NEW YORK: The AI boom in 2025 has created unprecedented wealth for tech moguls as companies like OpenAI, Nvidia, AMD, Oracle, and others announced hundreds of billions of dollars in infrastructure deals over the past month. These strategic partnerships, often circular in nature, aim to secure massive GPU resources, build AI data centre capacity, and accelerate the race toward advanced artificial intelligence.
Record-breaking deals and strategic partnerships
One of the most notable deals was Nvidia’s up to $100 billion investment in OpenAI, which allows OpenAI to purchase Nvidia GPUs to expand its data centres.

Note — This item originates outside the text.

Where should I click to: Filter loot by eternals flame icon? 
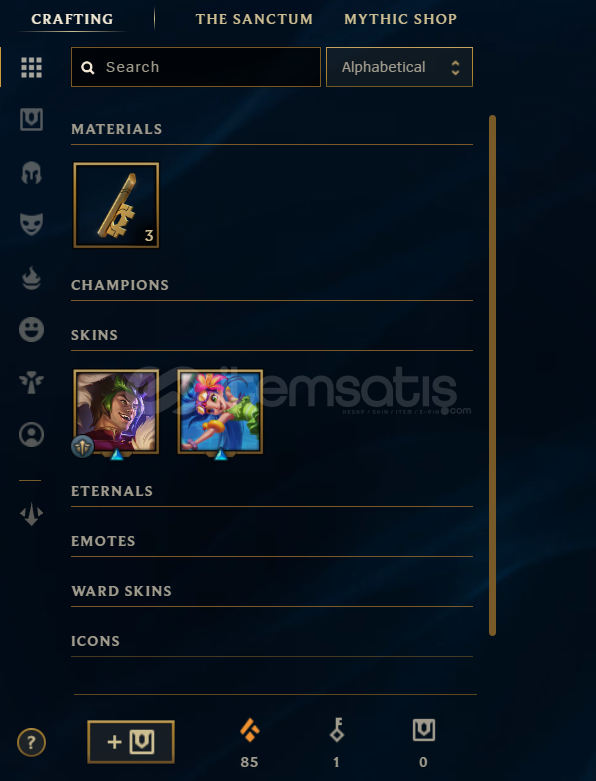point(31,278)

Similarly, AMD and OpenAI announced a strategic partnership, where OpenAI received warrants for up to 160 million AMD shares, equivalent to 10% of AMD’s total stock, contingent on GPU usage over time.
OpenAI CEO Sam Altman explained that the global AI push demands more compute, emphasising speed and scale as critical competitive advantages. “The world needs much more compute,” Altman stated on X, adding that faster access to top-tier GPUs is essential to succeed in AI development.
Experts like Stella Biderman from EleutherAI noted that this competitive urgency is driving companies to make mutually beneficial deals, ensuring both parties are rewarded while accelerating AI infrastructure deployment.
Billionaire wealth surges amid AI boom
The AI infrastructure spending has skyrocketed valuations, with some billionaires increasing their fortunes by tens of billions in 2025. Larry Ellison of Oracle leads the surge with a $140 billion increase due to Oracle’s cloud infrastructure boom, while Nvidia CEO Jensen Huang gained $47 billion, and Michael Dell saw a $35 billion rise through stakes in Dell and Broadcom.
Cloud computing firm CoreWeave emerged as a major beneficiary, with its five billionaire cofounders’ net worths nearly tripling thanks to a 250% share rise since March 2025. CoreWeave raised $29 billion in debt to finance infrastructure, backed by multi-year contracts with clients like Meta, Microsoft, and OpenAI.
Valuations soar for AI companies
Private AI firms also saw massive valuation growth. OpenAI rose to a $500 billion valuation, up from $157 billion in October 2024. Rival Anthropic, which partnered with IBM, Deloitte, Amazon, and Google, reached $183 billion, up from $18 billion in late 2024. Pre-revenue AI labs like Thinking Machines and Safe Superintelligence attracted billions in funding at multibillion-dollar valuations, reflecting investor optimism about artificial general intelligence.
Risks and sustainability concerns
Despite the surge, analysts warn of substantial risks, including data centre overcapacity, customer concentration, evolving competition, and the uncertain profitability of AI models. Oracle, for instance, issued $18 billion in debt in September 2025, with S&P downgrading its outlook due to potential cash flow constraints.
Chris Moon, managing director at DigitalBridge, highlighted the unresolved issue: “The problematic thing all comes down to one issue, which is, who’s gonna take residual risk on the technology?” While companies are generating wealth and signing contracts, the long-term sustainability depends on converting AI innovation into profitable, cash-generating operations.
Conclusion
The 2025 AI infrastructure boom has reshaped the billionaire landscape, enriching founders, executives, and investors while propelling AI companies to unprecedented valuations. However, the combination of high leverage, reliance on multi-year contracts, and untested AI markets means that while fortunes are growing rapidly, the sector faces significant risks that will determine its durability in the years ahead.